Steve O’Connor contemplates the furry gray creatures who provide us with constant companionship – at a safe distance.
Anyone who has ever lived in Lowell must at some point have stopped to observe and to consider that wily and well-adapted creature which could well be the city’s mascot: the gray squirrel. It may be an oxymoron, but the squirrel is a cute rodent, with his bushy tail curled above his head, nibbling a delectable acorn held in what appear to be tiny hands. Leaping from branch to branch with an agility that any trapeze artist might envy, digging up the lawn to find the nut that was buried there months ago, pursuing females of his species spirally up and down the oak tree, or maybe just playing,—sitting on a bough cackling at the cat below—these are all images familiar to Lowellians.
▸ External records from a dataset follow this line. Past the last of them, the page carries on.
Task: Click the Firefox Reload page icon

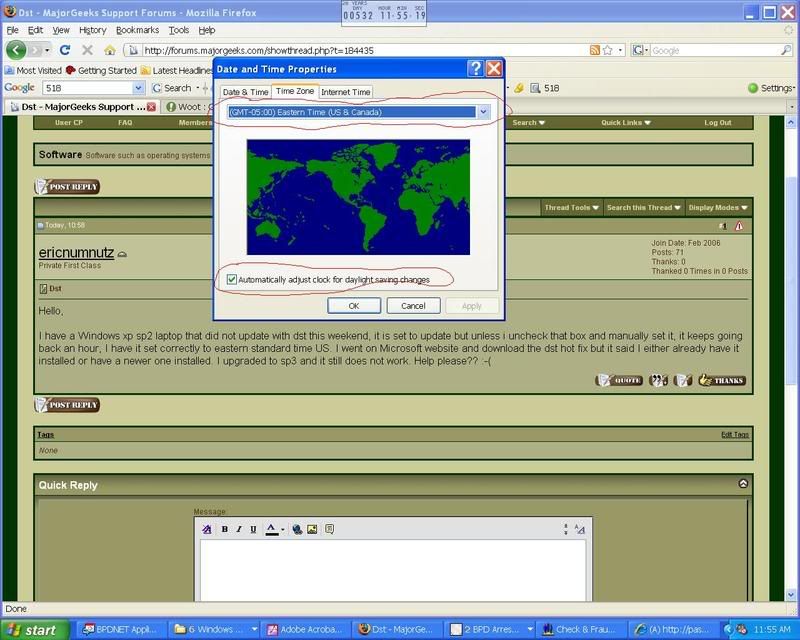Action: 65,50
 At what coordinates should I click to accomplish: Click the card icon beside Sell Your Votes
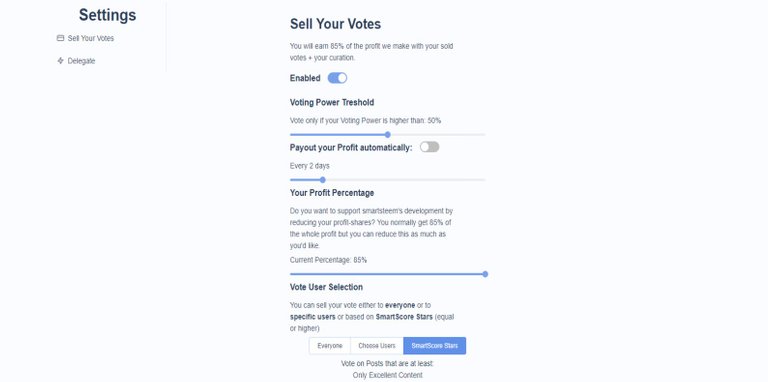coord(60,38)
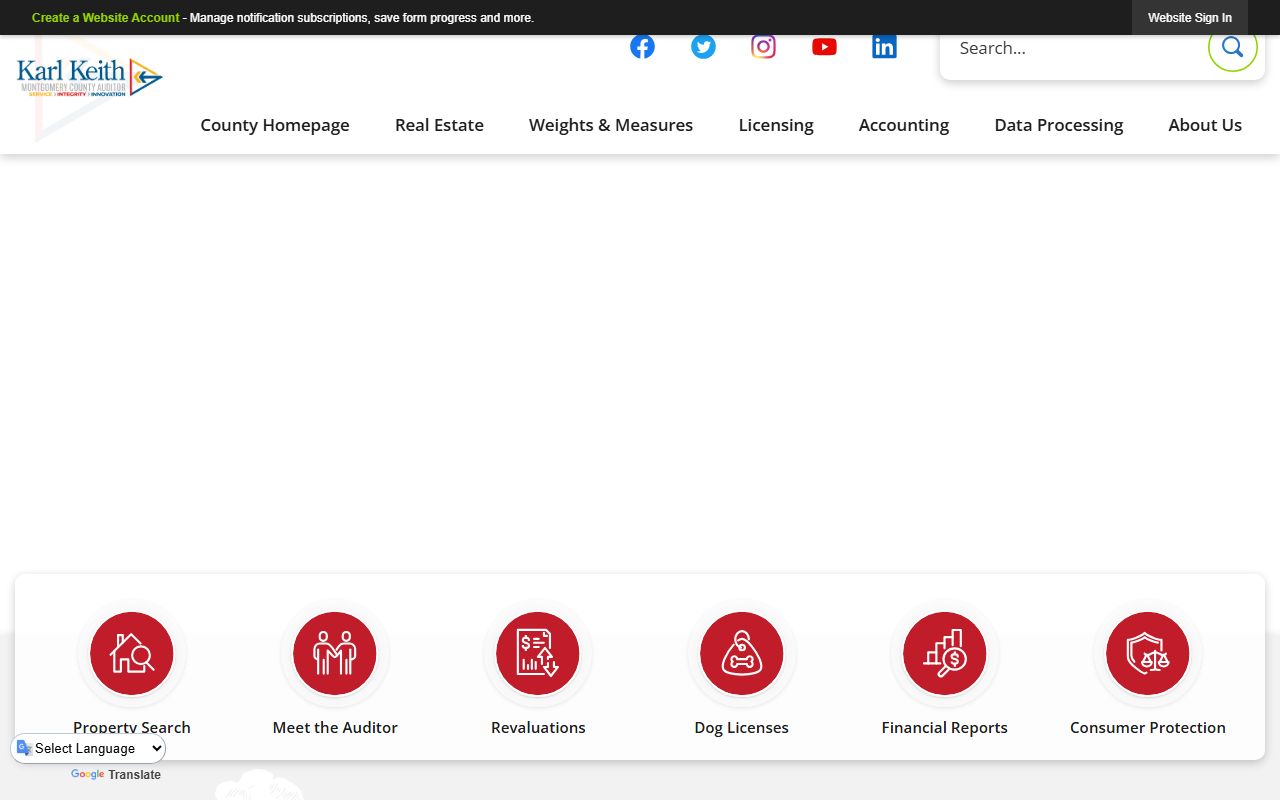Viewport: 1280px width, 800px height.
Task: Open the Real Estate menu
Action: click(x=439, y=125)
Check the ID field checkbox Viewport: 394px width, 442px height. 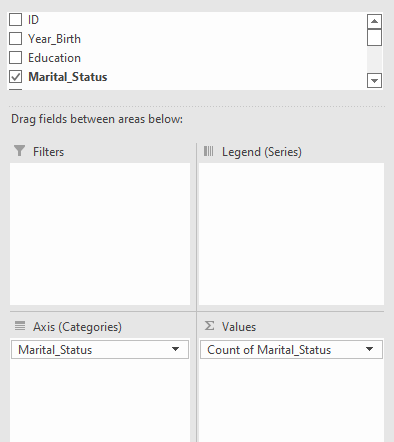[15, 20]
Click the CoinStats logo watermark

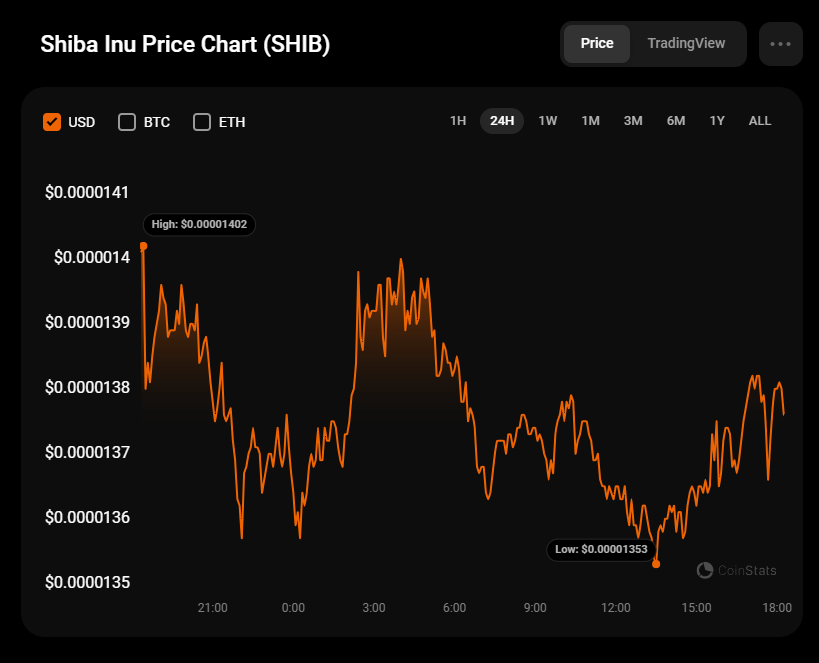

Squirrels are a mystery to me. For example, there must be hundreds of them who inhabit the oak and maple trees in and around Tyler Park. They have been there all my life. Yet the life span of a squirrel is (here the writer pauses to do a google search), approximately six years. In my nearly five decades of observing squirrels, I’ve only seen about three or four dead ones, and they appeared to have been hit by cars. Think of all the generations of squirrels that have passed through these trees, thousands and thousands of squirrels. Where are all the dead squirrels? Where do they go? Another mystery-it’s ten degrees out as I write this; soon a curtain of icicles will hang in front of my window. How are they able to survive in a pile of leaves tucked in the crotch of a windswept tree? All creatures need water to survive. Where do they get water when everything is frozen solid? What do they use to wash down the frozen acorns?
I hope that squirrels are extremely intelligent, because they have outsmarted me on several occasions. Most of us begin to lose that warm and fuzzy feeling for these bushy tailed rodents soon after hanging up a bird feeder. If you have a bird feeder, the squirrel is public enemy number one. I have tried greasing the pole on which the feeder is located, hanging the feeder from an exceedingly long rope; I’ve used foils and baffles that never baffled my bushy brethren. My terrier has spent a life madly chasing them, but he’s an old dog now, and he’s never caught a single one.
They’re clever. They’re tough. They’re survivors. They’re a lot of fun to watch. They’re pretty much like the people who live beside them in this old city.